-- ACTIVITY --
Output the data below exactly, down to the last character.

** DATA FOR REVIEW follows **

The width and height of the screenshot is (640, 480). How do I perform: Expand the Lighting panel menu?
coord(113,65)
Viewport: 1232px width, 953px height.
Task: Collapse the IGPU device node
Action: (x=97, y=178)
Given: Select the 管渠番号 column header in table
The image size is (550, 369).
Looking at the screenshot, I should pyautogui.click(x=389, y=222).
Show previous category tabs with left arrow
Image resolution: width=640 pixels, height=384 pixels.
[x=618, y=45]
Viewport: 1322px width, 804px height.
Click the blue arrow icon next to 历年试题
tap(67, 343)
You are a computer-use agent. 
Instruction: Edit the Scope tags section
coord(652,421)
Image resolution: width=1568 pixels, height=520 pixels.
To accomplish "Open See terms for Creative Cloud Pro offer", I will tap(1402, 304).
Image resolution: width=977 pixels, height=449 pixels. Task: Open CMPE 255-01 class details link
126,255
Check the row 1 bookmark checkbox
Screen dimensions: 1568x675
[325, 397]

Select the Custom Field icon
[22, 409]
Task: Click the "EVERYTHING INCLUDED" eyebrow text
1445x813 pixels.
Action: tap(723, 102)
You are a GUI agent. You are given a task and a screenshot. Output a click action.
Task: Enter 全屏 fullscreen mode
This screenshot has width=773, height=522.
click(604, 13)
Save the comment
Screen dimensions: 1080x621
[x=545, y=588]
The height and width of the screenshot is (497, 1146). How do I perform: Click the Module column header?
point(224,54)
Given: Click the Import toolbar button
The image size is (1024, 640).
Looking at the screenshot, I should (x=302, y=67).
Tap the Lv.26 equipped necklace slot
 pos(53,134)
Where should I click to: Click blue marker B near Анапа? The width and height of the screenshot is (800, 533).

** End of DATA FOR REVIEW **

-- TASK RESULT --
The width and height of the screenshot is (640, 480). How do I perform: Expand the Lighting panel menu?
coord(113,65)
Viewport: 1232px width, 953px height.
Task: Collapse the IGPU device node
Action: (x=97, y=178)
Given: Select the 管渠番号 column header in table
The image size is (550, 369).
Looking at the screenshot, I should pyautogui.click(x=389, y=222).
Show previous category tabs with left arrow
Image resolution: width=640 pixels, height=384 pixels.
[x=618, y=45]
Viewport: 1322px width, 804px height.
Click the blue arrow icon next to 历年试题
tap(67, 343)
You are a computer-use agent. 
Instruction: Edit the Scope tags section
coord(652,421)
Image resolution: width=1568 pixels, height=520 pixels.
To accomplish "Open See terms for Creative Cloud Pro offer", I will tap(1402, 304).
Image resolution: width=977 pixels, height=449 pixels. Task: Open CMPE 255-01 class details link
126,255
Check the row 1 bookmark checkbox
Screen dimensions: 1568x675
[325, 397]

Select the Custom Field icon
[22, 409]
Task: Click the "EVERYTHING INCLUDED" eyebrow text
1445x813 pixels.
Action: tap(723, 102)
You are a GUI agent. You are given a task and a screenshot. Output a click action.
Task: Enter 全屏 fullscreen mode
This screenshot has width=773, height=522.
click(604, 13)
Save the comment
Screen dimensions: 1080x621
[x=545, y=588]
The height and width of the screenshot is (497, 1146). How do I perform: Click the Module column header?
point(224,54)
Given: Click the Import toolbar button
The image size is (1024, 640).
Looking at the screenshot, I should (x=302, y=67).
Tap the Lv.26 equipped necklace slot
 pos(53,134)
Where should I click to: Click blue marker B near Анапа? The width and height of the screenshot is (800, 533).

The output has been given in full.